**TEXT**

Re: Current State of Service Discovery

Steven Borrelli Sun, 12 Apr 2015 16:24:58 -0700

We’ve been looking at this as a core part of microservices-infrastructure [1], 
so I have been thinking of this problem a lot.


We’re using consul [2]  as our service discovery engine. We like the fact that 
it already has an http api, WAN dns discovery, and health checks at the agent 
level. 
One of my colleagues is developing a mesos->consul bridge, we should have the 
code available this week.
 
As for service discovery, we are currently moving to the global cluster port 
per application + haproxy. We are doing this because right now we can’t expect 
developers add add support for DNS SRV to their client applications.

It is our feeling that the best path forward is to have the option to give each 
task an IP address instead of a port and getting rid of the proxy layer. Each 
task would have ServiceDiscovery information encoded to allow DNS systems to 
group tasks under a common name.

I’m not sure what the support in Mesos is for allocating IP’s and managing IP 
pools based on CIDRs, but I would love to get the discussion going. 

[1] https://github.com/CiscoCloud/microservices-infrastructure
[2] http://consul <http://consul/>.io


> On Apr 12, 2015, at 12:13 PM, Jeff Schroeder <[email protected]> 
> wrote:
> 
> This discussion reminds me of a few excellent blog posts on solving similar 
> problems.
> 
> Smart clients vs dumb load balancers:
> http://blog.lusis.org/blog/2013/05/13/smart-clients/ 
> <http://blog.lusis.org/blog/2013/05/13/smart-clients/>
> 
> Then there is the "local haproxy" idea, which I think is a lot less 
> applicable to a mesos environment, but still worth thinking about:
> http://agiletesting.blogspot.com/2013/12/ops-design-pattern-local-haproxy.htm 
> <http://agiletesting.blogspot.com/2013/12/ops-design-pattern-local-haproxy.html?m=1>l
> 
> On Sunday, April 12, 2015, Christos Kozyrakis <[email protected] 
> <mailto:[email protected]>> wrote:
> This is a great discussion thread. A few points from my side. 
> 
> I agree that service discovery and load balancing for performance or HA are 
> two different topics. The former can help with the latter though. Trying to 
> solve service discovery with proxies is ok at times but a) does not eliminate 
> the naming issue (you still need a naming scheme) and b) can get quite 
> difficult to manage after a certain scale, especially if multiple cluster 
> managers or other tools are involved.

[Element and text position data]

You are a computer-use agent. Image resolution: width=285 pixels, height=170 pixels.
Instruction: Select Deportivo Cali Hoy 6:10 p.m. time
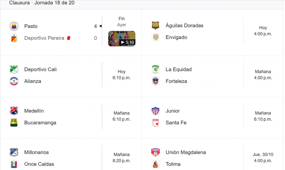(122, 75)
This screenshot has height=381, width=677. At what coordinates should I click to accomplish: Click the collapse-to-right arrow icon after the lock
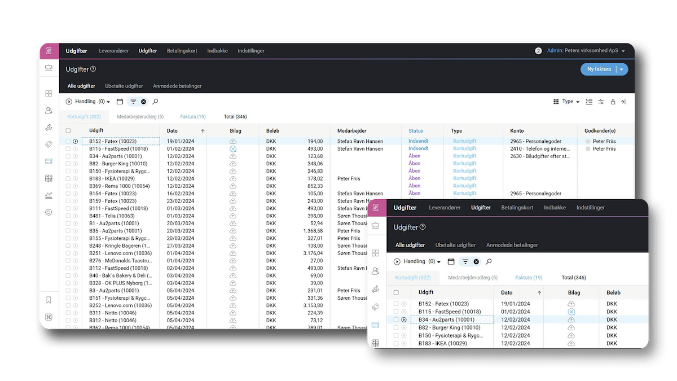[x=623, y=102]
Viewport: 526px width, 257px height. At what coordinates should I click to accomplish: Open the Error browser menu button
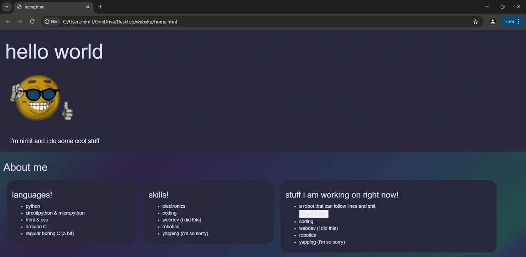pos(512,21)
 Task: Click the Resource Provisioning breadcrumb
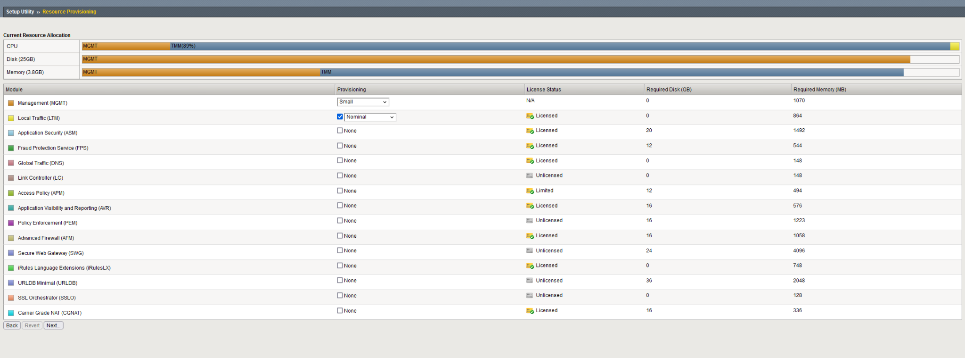tap(69, 12)
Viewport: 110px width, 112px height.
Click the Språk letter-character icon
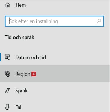(8, 91)
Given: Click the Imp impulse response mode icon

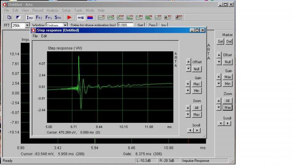Looking at the screenshot, I should [30, 17].
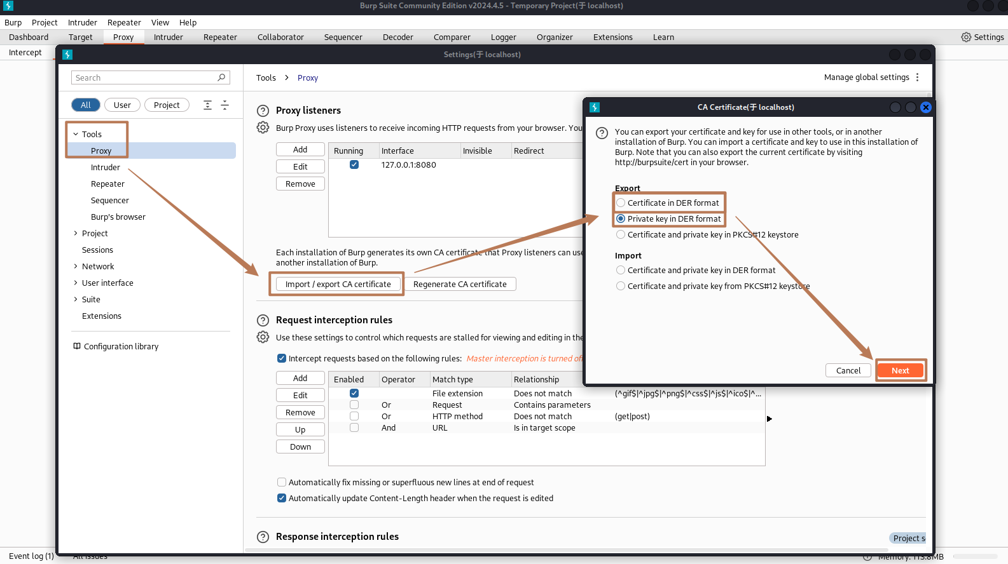Uncheck the 127.0.0.1:8080 listener Running checkbox
Screen dimensions: 1008x564
coord(354,165)
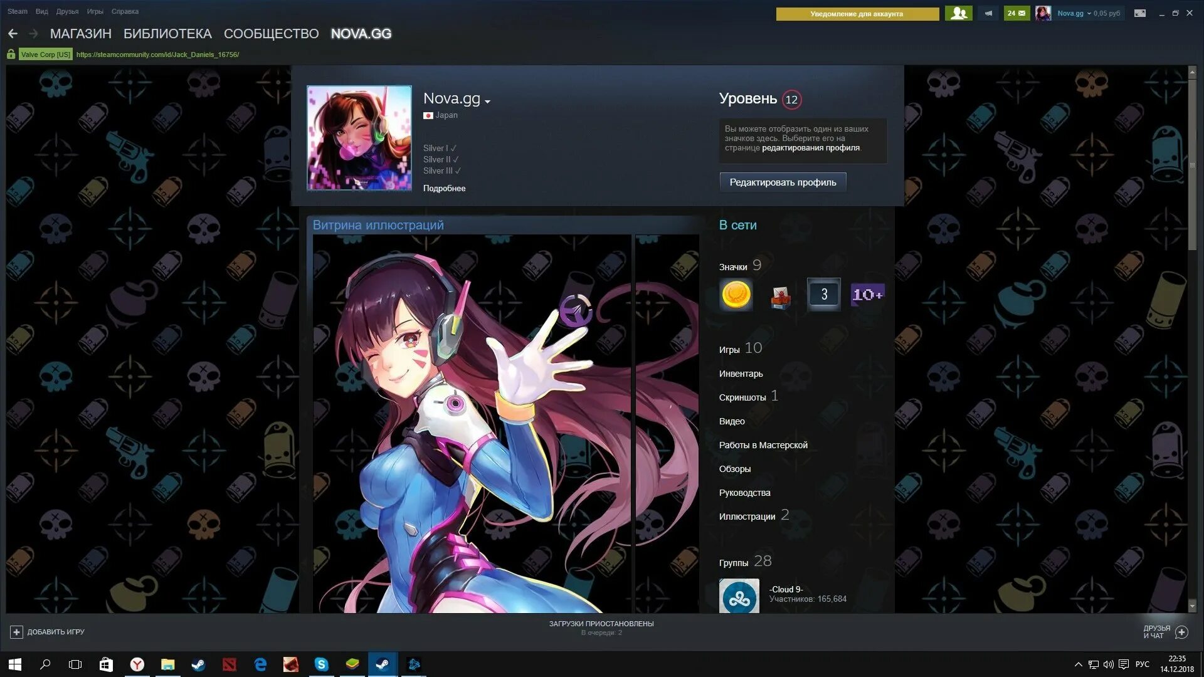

**WHAT THIS EXERCISE ASKS**
a – Edit the entries by replacing "Viewport" with "Screen" and leaving everything else unchanged. Leave the pictures out of your answer.
b – Proceed with the service discovery thread from the point where it stops.

**ANSWERS FOR THE TASKS**
a –
You are a computer-use agent. Image resolution: width=285 pixels, height=170 pixels.
Instruction: Select Deportivo Cali Hoy 6:10 p.m. time
(122, 75)
This screenshot has height=381, width=677. At what coordinates should I click to accomplish: Click the collapse-to-right arrow icon after the lock
[x=623, y=102]
Screen: 526px width, 257px height. At what coordinates should I click to accomplish: Open the Error browser menu button
pos(512,21)
 Task: Click the Resource Provisioning breadcrumb
tap(69, 12)
Screen: 110px width, 112px height.
Click the Språk letter-character icon
(8, 91)
Given: Click the Imp impulse response mode icon

Looking at the screenshot, I should [30, 17].
Uncheck the 127.0.0.1:8080 listener Running checkbox
Screen dimensions: 1008x564
coord(354,165)

b –
> 
> About DNS and interoperability. A great advantage of using DNS is that there 
> are some mechanisms for interoperability to begin with. If needed, different 
> tools can be responsible for different zones and zone delegation will do the 
> right thing. We still need a sane scheme of naming tasks and services though. 
> But that cannot be enforced by the tools developer anyway. The user/customer 
> needs to select what the names are (e.g., search.mycompany.com 
> <http://search.mycompany.com/>, search.local, 
> search.QA.eastcoast.mycompany.com 
> <http://search.qa.eastcoast.mycompany.com/>, or 
> search.node12.rack9.row4.datacenter1.mycompany.com 
> <http://search.node12.rack9.row4.datacenter1.mycompany.com/>) and make sure 
> that the scheme is reasonable. Keep this in mind, no matter what the DNS 
> tool(s) involved, the user must select and remember a naming scheme.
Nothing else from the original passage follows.